2016 Canada Pension Plan (CPP) Update
As of January 1, 2016 the maximum Canada Pension Plan retirement benefit for new recipients age 65 will be $1,092.50 per month, an increase of $330 for the year compared to the maximum in 2015. Additionally, basic Old Age Security pension also increased from $569.95 to $570.52 per month.
Canada Pension Plan (CPP) monthly payments are adjusted every January if there are increases in the cost of living as measured by the Consumer Price Index (CPI). While the maximum CPP retirement benefit has shown consistent and steady growth, most Canadians should not bank on receiving the maximum amount upon retirement. At the most basic level, the amount you get from CPP is determined by how much you put into it. The best way to discover how much you qualify for is to get your CPP statement of contribution from Service Canada.
The amount you will receive is dependent on two criteria:
The first criteria is the amount of years spent contributing to the CPP (39 years at the Maximum Pensionable Earnings is the magic number). The second criteria is the amount you are contributing during those years. Every year a Maximum Pensionable Earning total is set, and if you reach or exceed this maximum you ensure that you will receive the maximum benefit in the least amount of years possible.
In 2016 the following changes have been made to the CPP:
- The Yearly Maximum Pensionable Earnings (YMPE) for 2016 have been increased to $54,900 from $53,600*
- Maximum employee and employer contribution for 2016 will be $2,544.30 each (from $2,479.95) and the self-employed contribution is $5,088.60 ($4,959.90 in 2015).
*It is important to note that any income generated above the Maximum Pensionable Earnings is not taxed towards the CPP.
The following items remain the same:
- The CPP basic exemption amount remains at $3,500
- Employee/employer contribution rates remain unchanged at 4.95%, and the self employed contributions are still at 9.9%
The table below lists the maximum monthly payment amounts for CPP benefits, except for the death benefit, which is a one-time payment.
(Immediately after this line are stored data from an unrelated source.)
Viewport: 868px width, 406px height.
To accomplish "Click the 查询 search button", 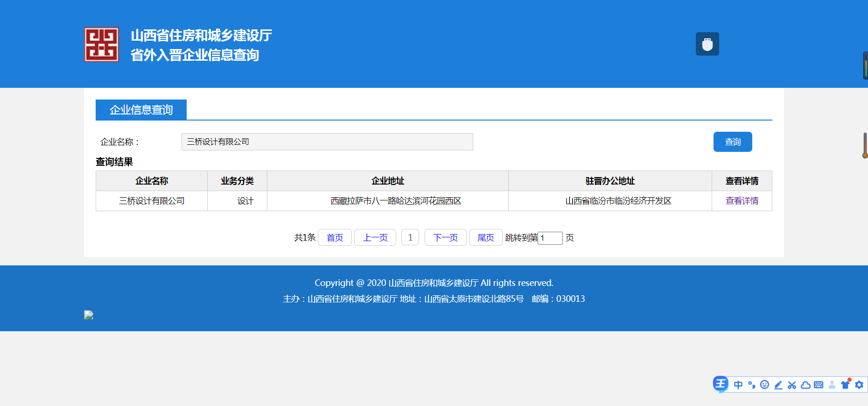I will click(x=732, y=142).
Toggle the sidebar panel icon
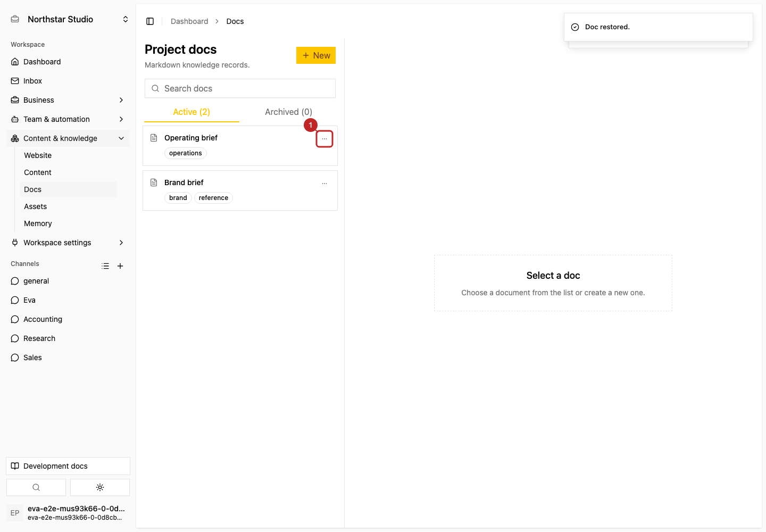The width and height of the screenshot is (766, 532). [x=150, y=21]
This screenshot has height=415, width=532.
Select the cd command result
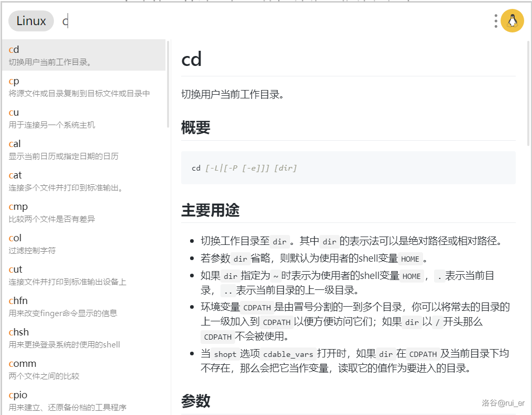(x=84, y=55)
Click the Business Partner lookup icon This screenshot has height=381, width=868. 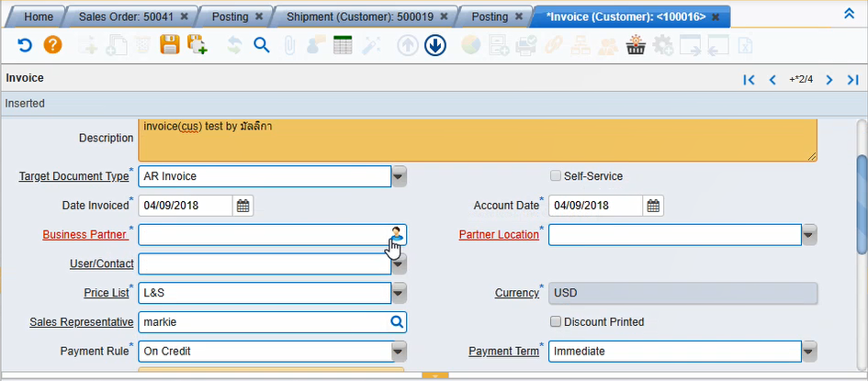click(397, 234)
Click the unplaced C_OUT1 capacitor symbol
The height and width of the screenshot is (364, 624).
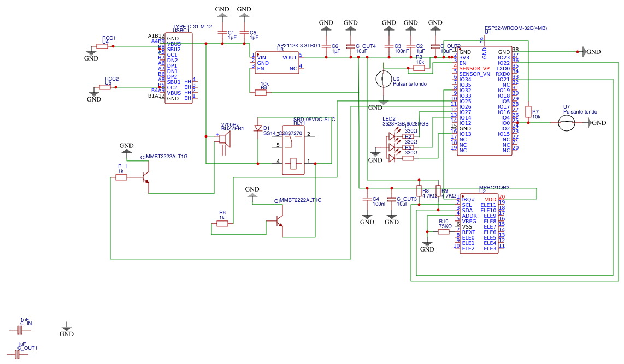coord(17,354)
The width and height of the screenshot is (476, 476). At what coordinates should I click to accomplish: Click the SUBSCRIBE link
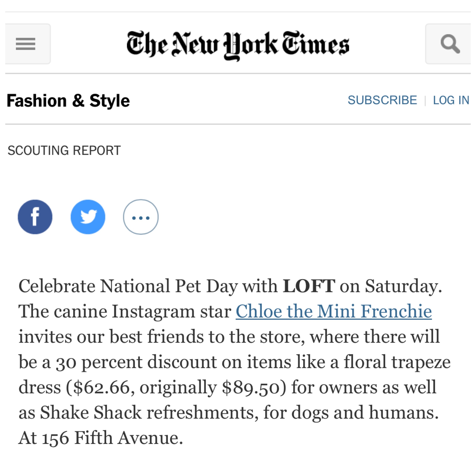pos(382,100)
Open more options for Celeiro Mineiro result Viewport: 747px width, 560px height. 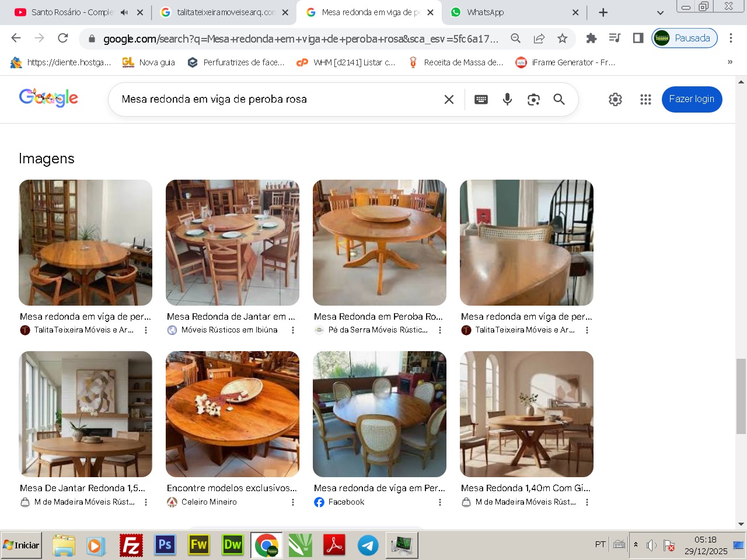[293, 502]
EI maximum increases effective January 1, 2016
The federal government recently announced an increase in the employment insurance (EI) maximum insurable earnings amount and a corresponding increase in the EI weekly maximum benefit. Effective January 1, 2016, maximum insurable earnings will increase to $50,800 per year. Accordingly, the new maximum EI benefit amount will be $537 per week.
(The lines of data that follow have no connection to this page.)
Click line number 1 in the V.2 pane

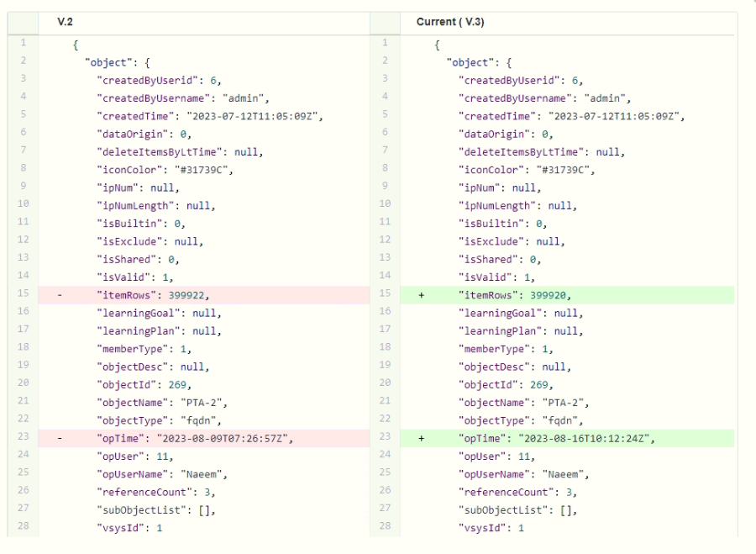[22, 44]
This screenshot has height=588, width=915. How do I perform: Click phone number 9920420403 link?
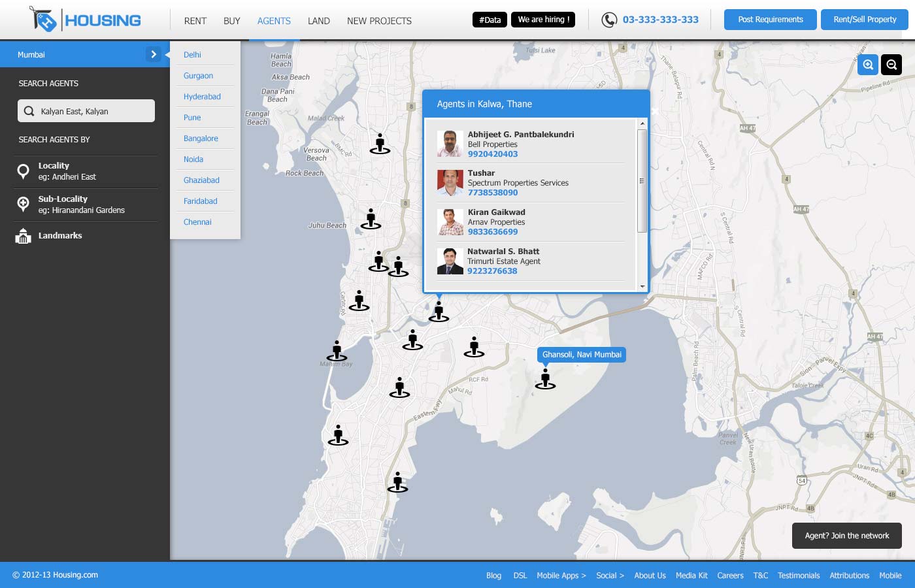(493, 154)
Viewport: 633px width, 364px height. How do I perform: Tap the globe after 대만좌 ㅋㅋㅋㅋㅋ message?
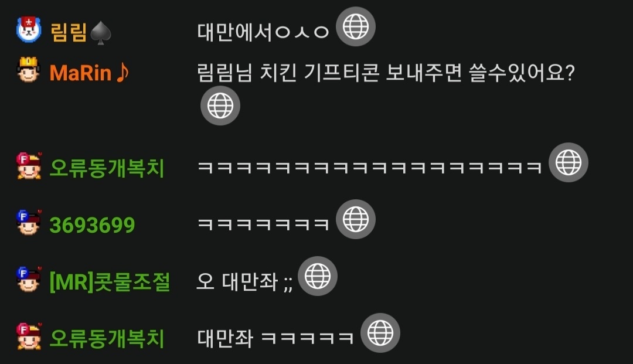380,333
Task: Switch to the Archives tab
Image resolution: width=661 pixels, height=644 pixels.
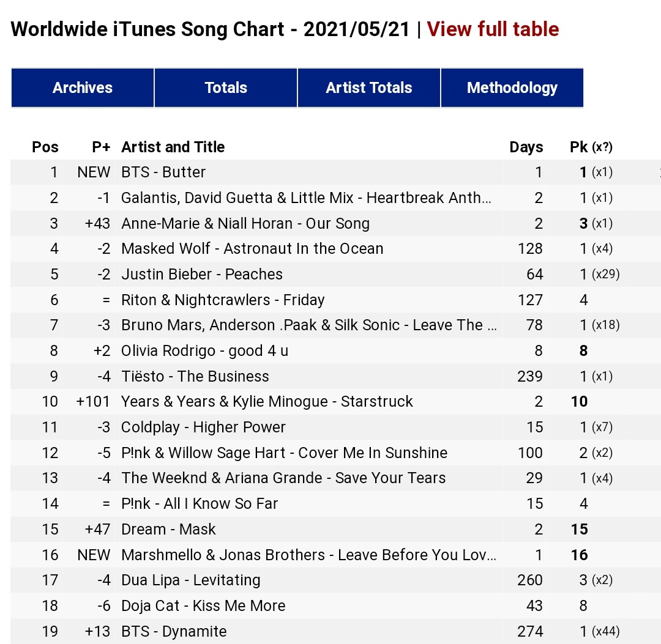Action: pos(83,88)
In 2016, both the employee and employer EI premium rate will remain at $1.88 and $2.632 per $100 of salary, respectively. At the higher $50,800 insurable earnings level threshold, the maximum contribution for 2016 will be $955.04 for employees and $1,337.06 for employers.
Short-term disability plans that have a maximum set at the EI maximum, rather than at a specific amount, will automatically increase effective Jan 1.
If your plan has a specific dollar maximum that is less than $537 per week, and you participate in the EI premium reduction program, you will need to amend your plan to at least $537 per week in order to remain eligible for the program.
If your Short-term disability plan has a specific dollar maximum and you participate in the EI premium reduction program, you may wish to consider amending your plan to a maximum that is automatically adjusted to the EI maximum. This will avoid the need for future amendments whenever the EI maximum changes.